The letter fell from Kredel’s hands. As the sheet fluttered towards the ground, his next memories were of Braun’s broken body towards the end of the battle. As their men were mopping up the Polish cavalry troopers on the east bank and forcing them back towards the city, Kredel had walked over to Braun’s truck and seen his sacrifice firsthand. His driver, of course, was long since dead, a cauterized, donut-shaped hole the size of a watermelon where his chest should have been, victim of a direct hit from a Polish light anti-tank gun. The impact had severely wounded Braun as well; he suffered from a massive concussion, head trauma, and multiple open wounds where superheated metal shards from the shell’s impact with the truck’s engine compartment had scorched his exposed skin. Braun was a macabre specter to behold, bleeding from head to foot, out of his nose and ears, the left side of his uniform blackened from heat. Yet he had lived, either unconsciously or by divine providence rolling from the cab of the truck and falling to the surface of the bridge before more rounds could injure him. Unattended for several hours, upon reaching the smashed truck and finding Braun alive, Kredel had immediately called for his personal physician to attend the wounded captain. And, though it was small comfort to Braun or his family, Kredel had lobbied for and received numerous awards, including the Iron Cross first class, to lift Braun’s spirits during his recovery.

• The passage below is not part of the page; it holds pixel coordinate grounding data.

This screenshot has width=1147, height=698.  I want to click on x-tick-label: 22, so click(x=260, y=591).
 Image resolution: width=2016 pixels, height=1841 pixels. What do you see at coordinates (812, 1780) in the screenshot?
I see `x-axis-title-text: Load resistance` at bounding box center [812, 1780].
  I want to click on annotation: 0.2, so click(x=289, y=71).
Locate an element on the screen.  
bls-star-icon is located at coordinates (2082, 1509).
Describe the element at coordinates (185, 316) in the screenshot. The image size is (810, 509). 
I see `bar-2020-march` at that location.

A frosty gust of wind slapped the wooden shutters behind him, and the colors in the room began to deepen in hue. The afternoon rain storm was coming. Suddenly possessed by a craving to safeguard the Reich, and reeling from the guilt of his own idleness in the midst of a global war, Major Jochaim Kredel decided that he would do all in his power to emulate the sacrifice of his friend. Reaching into the bottom drawer of his desk, tucked underneath several personal sketches of hummingbirds and a half-eaten husk of French bread, Kredel retrieved a report entitled
Festung Europa and began to eagerly leaf through the pages.